▶ **Your instructions**:
Could you copy every line of the records below word for word, leaving the pictures out?

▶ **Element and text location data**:
===============

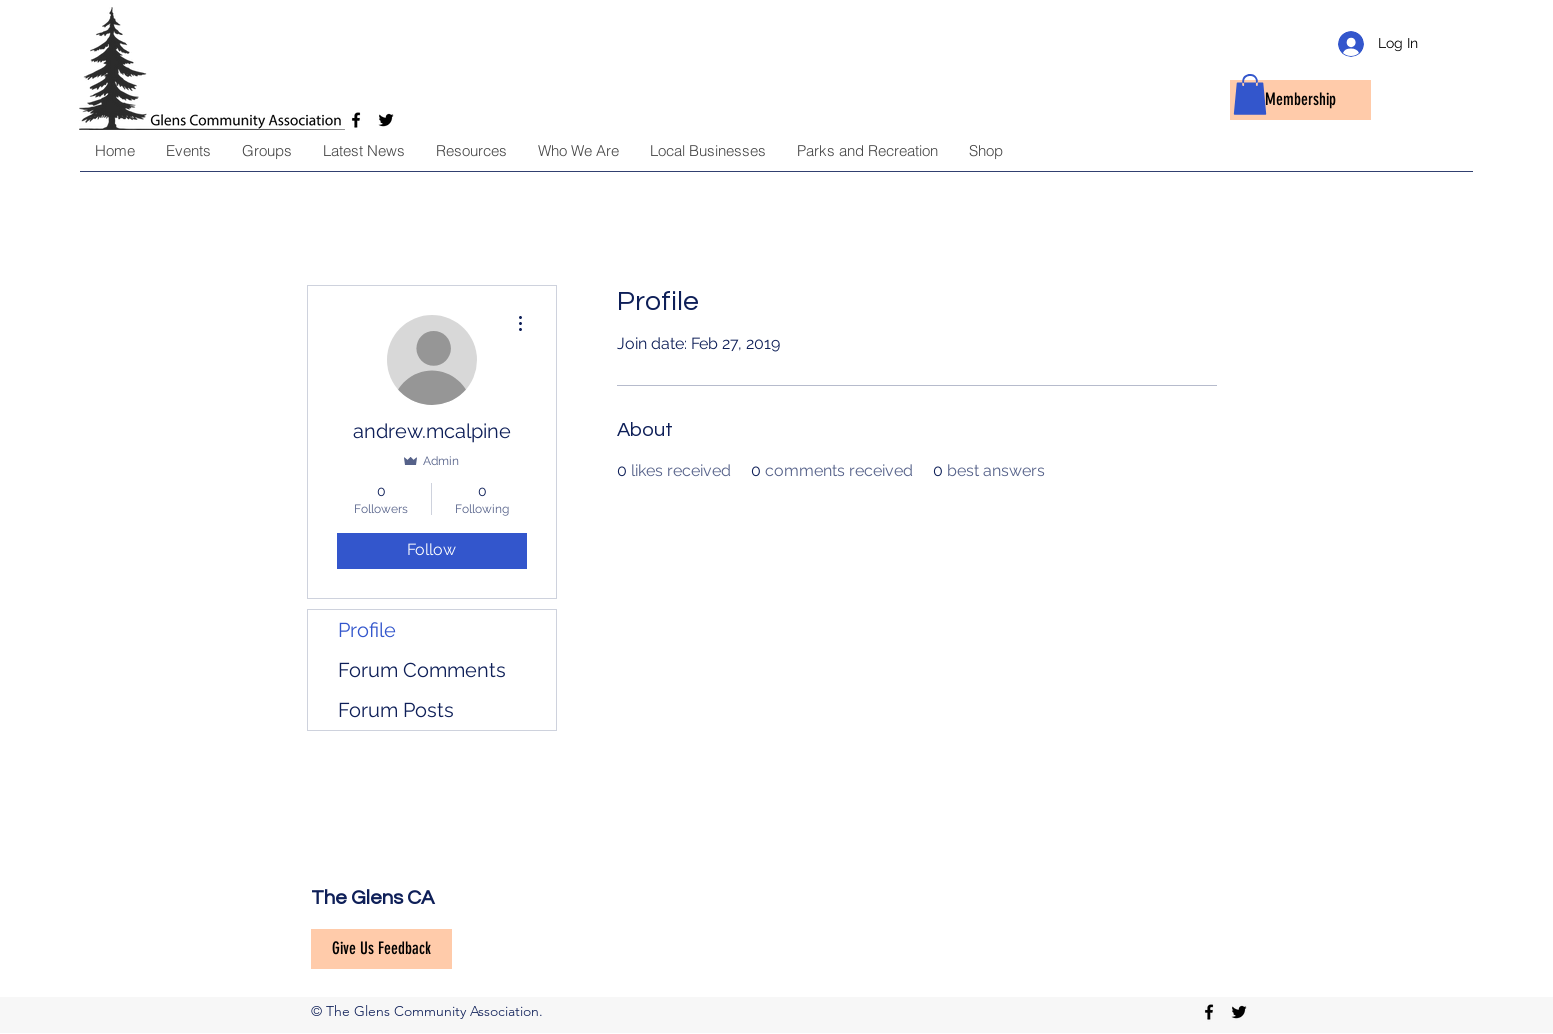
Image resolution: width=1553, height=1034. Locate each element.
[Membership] (1300, 100)
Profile (367, 630)
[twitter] (1239, 1012)
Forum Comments (422, 670)
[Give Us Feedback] (381, 949)
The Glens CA (372, 898)
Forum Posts (396, 710)
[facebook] (1209, 1012)
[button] (1250, 94)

===============

▶ **Complete output**:
Image resolution: width=1553, height=1034. Locate each element.
[Membership] (1300, 100)
Profile (367, 630)
[twitter] (1239, 1012)
Forum Comments (422, 670)
[Give Us Feedback] (381, 949)
The Glens CA (372, 898)
Forum Posts (396, 710)
[facebook] (1209, 1012)
[button] (1250, 94)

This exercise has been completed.